Cumhurbaşkanı’nı öldürmeyi denediler, suikast timleri gönderdiler, helikopterlerle saldırdılar. Başaramadılar. Sonunda ülkeyi işgal etmeyi denediler, şehirlerin meydanlarını, meclisi, polis merkezlerini, hatta ambulansları savaş uçaklarıyla vurdular. İşledikleri suçlar o kadar büyüktü ki, İsrail bunca cürmü işlemeyi rüyasında dahi göremezdi.

Fakat yine başaramadılar. Türkiye’de “bağımsızlık siyaseti” güden bir iktidarı bu yollarla devirmenin mümkün olmadığını gördüler. Şimdi son hamlelerini yapıyorlar.

23 yıl boyunca izlediği tüm hatalı politikalarına, yokluk ve sefaletle boğuşan Anadolu halkına yaptığı tüm eziyetlere rağmen CHP, ülkenin sınırlarını muhafaza etmek düşüncesi üzerine kurulmuştu. Partiyi var eden en temel şey, kurucu unsur olmasıydı. Zaten Anadolu’da hala oy alabiliyorsa eğer, bunu partinin kurucularının İstiklal Savaşı komutanları olmasına borçlu.
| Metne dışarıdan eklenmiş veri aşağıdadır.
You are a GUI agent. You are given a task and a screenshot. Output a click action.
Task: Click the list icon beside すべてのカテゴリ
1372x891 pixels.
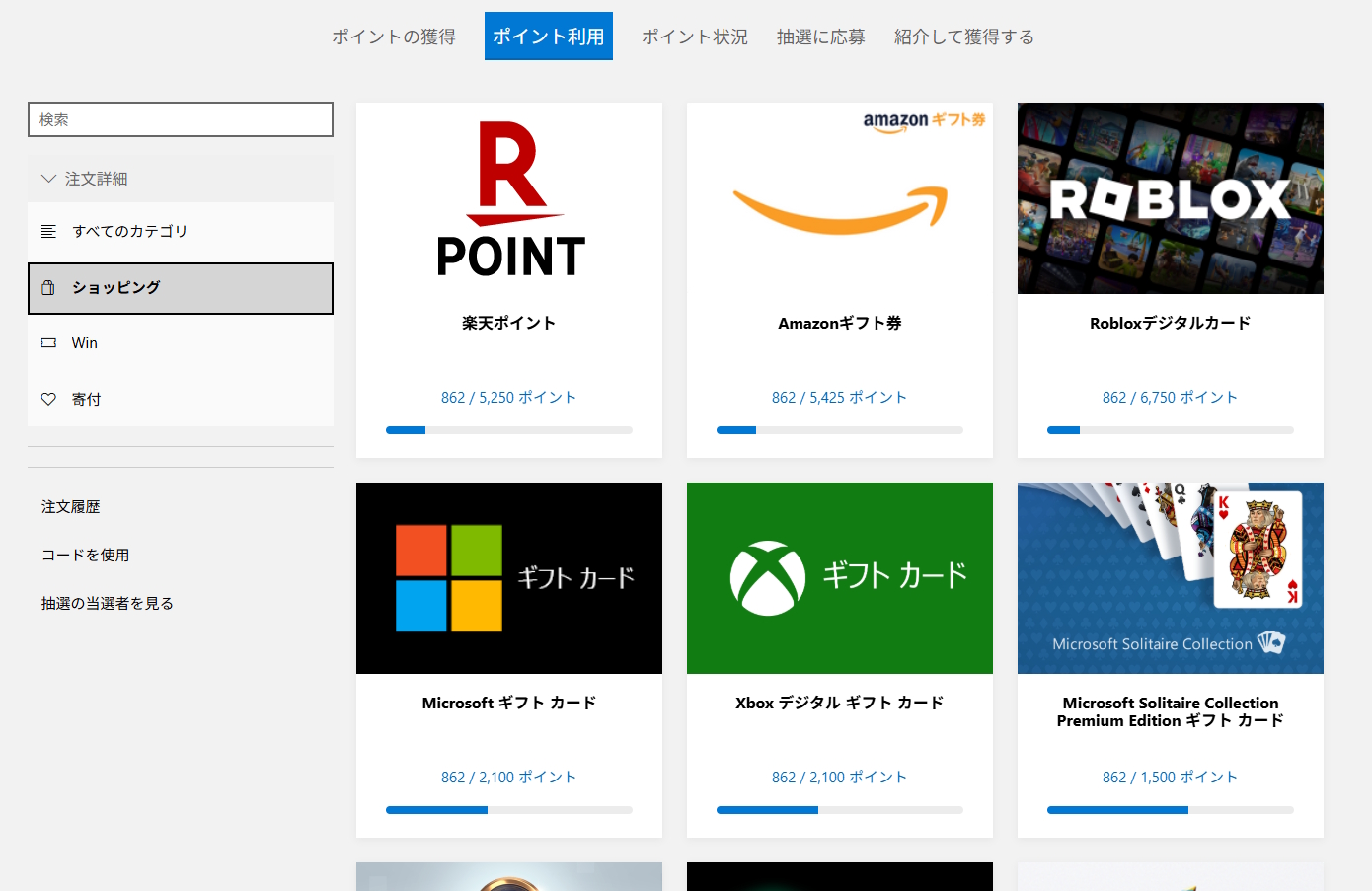(48, 232)
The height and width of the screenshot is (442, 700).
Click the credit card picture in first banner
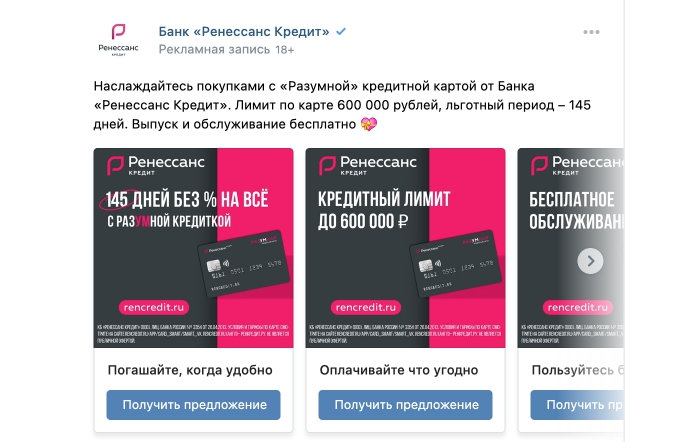[244, 263]
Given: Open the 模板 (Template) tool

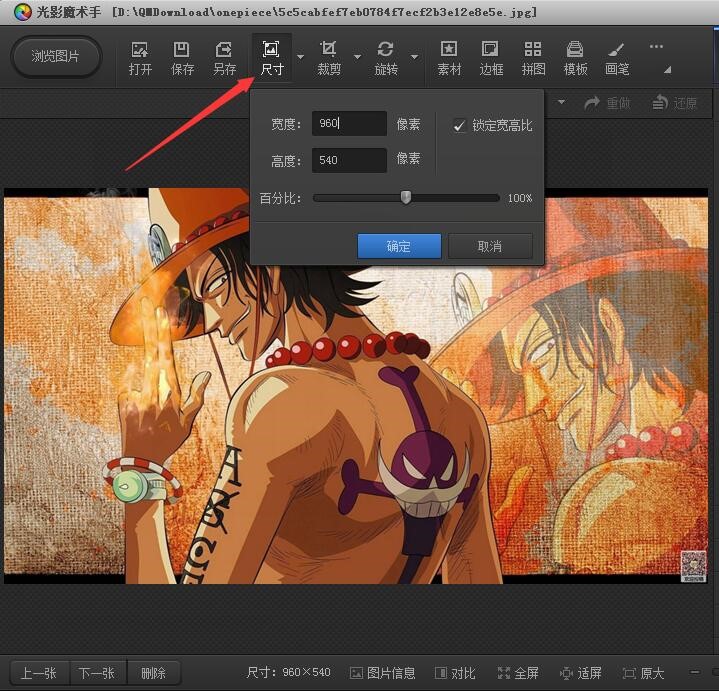Looking at the screenshot, I should (x=575, y=57).
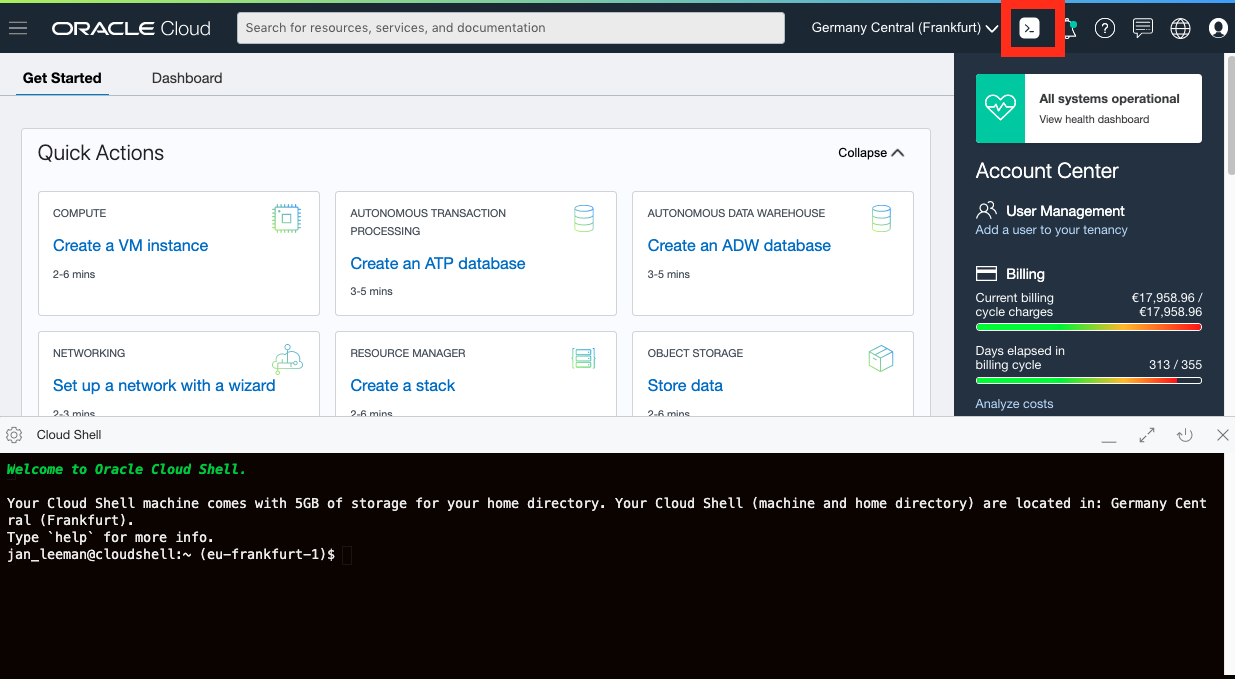Switch to the Dashboard tab
Screen dimensions: 1235x679
(187, 78)
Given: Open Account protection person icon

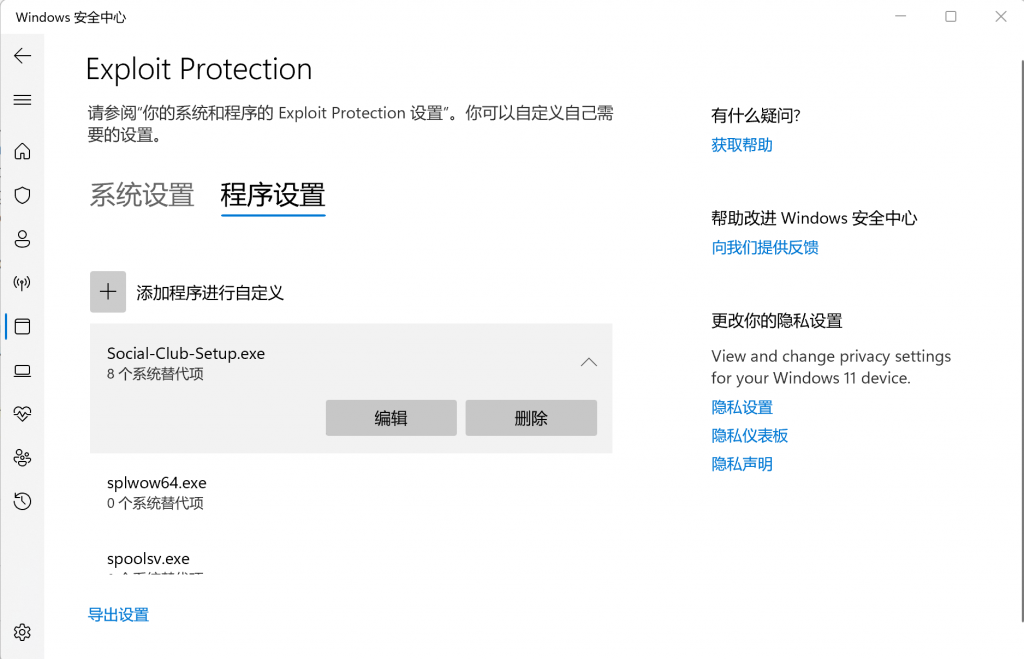Looking at the screenshot, I should (22, 240).
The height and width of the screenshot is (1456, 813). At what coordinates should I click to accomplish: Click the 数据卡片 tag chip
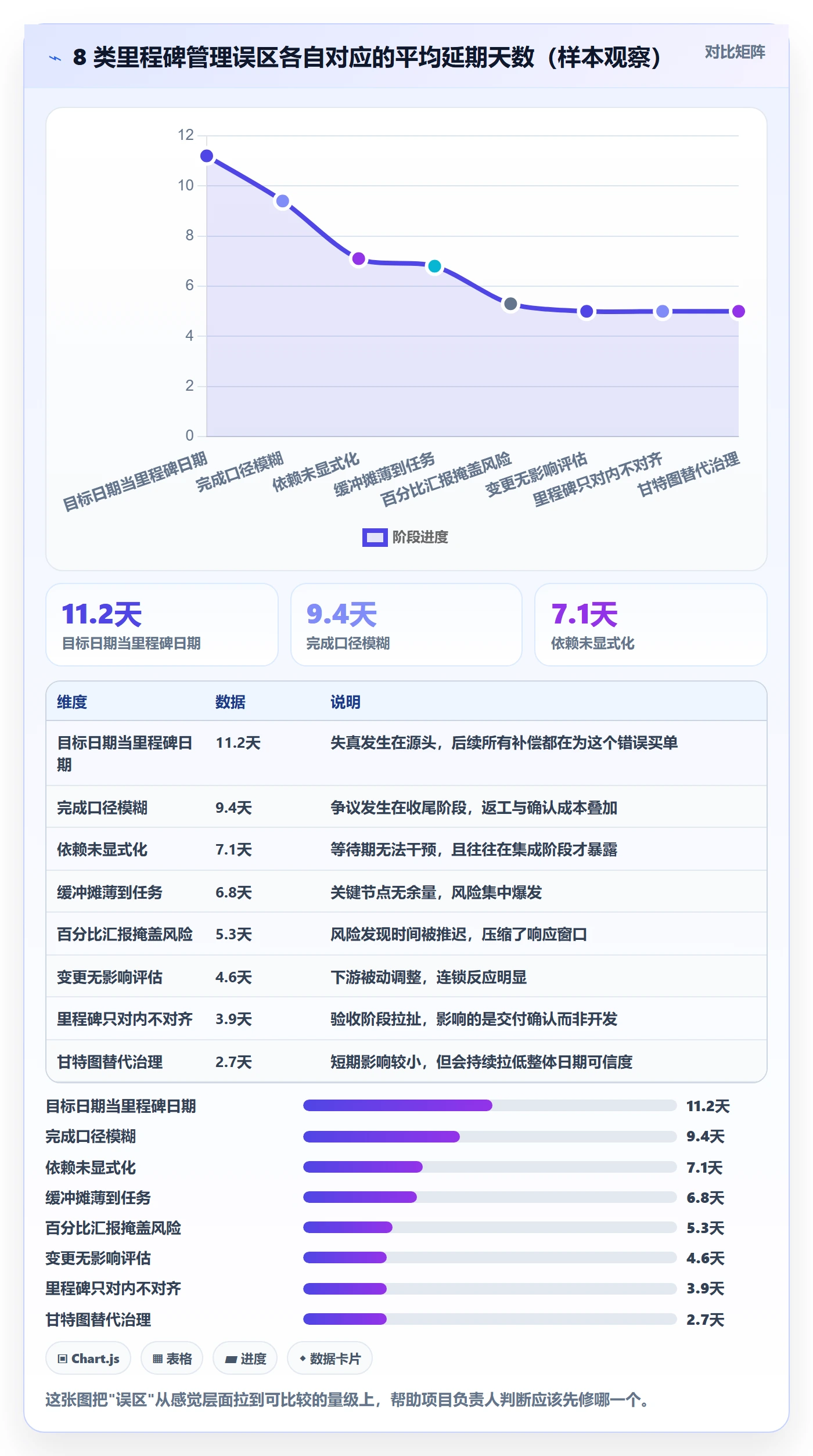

Emperyalistler son ve belki de en kuvvetli silahlarını bu noktada cepheye sürmüş durumdalar. Ülkenin ana muhalefetini, ülkeyi yıkmak için çalışan terör örgütlerinin desteğini alacak noktaya getirmek. Partinin üslubunu marjinalleştirmek. Partinin koridorlarını sol ve bölücü terör yapılarının cirit attığı bir yer haline getirmek.
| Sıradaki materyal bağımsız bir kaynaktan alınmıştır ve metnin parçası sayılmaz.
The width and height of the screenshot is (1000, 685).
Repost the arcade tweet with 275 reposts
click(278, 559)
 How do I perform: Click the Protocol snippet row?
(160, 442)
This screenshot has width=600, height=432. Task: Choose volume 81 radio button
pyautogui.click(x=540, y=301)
Gezi eylemlerini organize eden ABD’li örgütler New York’ta toplanıp, CHP’nin seçimlerde nasıl bir yol haritası izleyeceğini konuşuyorlar. CHP’li vekiller terörist cenazelerinde boy göstermekten çekinmiyor. DHKP-C’li teröristler, Meclis’te saldırı girişimi yapabilmek için CHP’li Mahmut Tanal vasıtasıyla içeri giriyorlar. İl Başkanları PKK’lı terörist Sakine Cansız’a taziyede bulunuyor, Genel Başkan Yardımcıları İlgezdi, MLKP’li teröristin cenazesinde gözyaşlarına boğuluyor..

İstanbul için gösterdikleri aday, seçimlerde yapılan aleni hırsızlıkları pişkince geçiştirdikten sonra, ülkeyi kan gölüne çeviren, çukurlarda Mehmetçik’i boğmaya çalışan, verdiği emirle Kobani’nin intikamı diyerek Yasin’lerin linç edilmesini sağlayan Demirtaş’ın “siyasi çizgisinden” övgüyle bahsediyor.

İşgalcilerin bu son silahı da elinde patlayacak kuşkusuz. Fakat olan CHP’ye olacak. Gerçek özgürlükçü rejimler ancak yapıcı bir muhalefetin varlığıyla başarılı olabilirler. Düşmanlarımız sadece CHP’yi çalmadı, bizi “doğru bir muhalefet” imkânından mahrum bıraktı.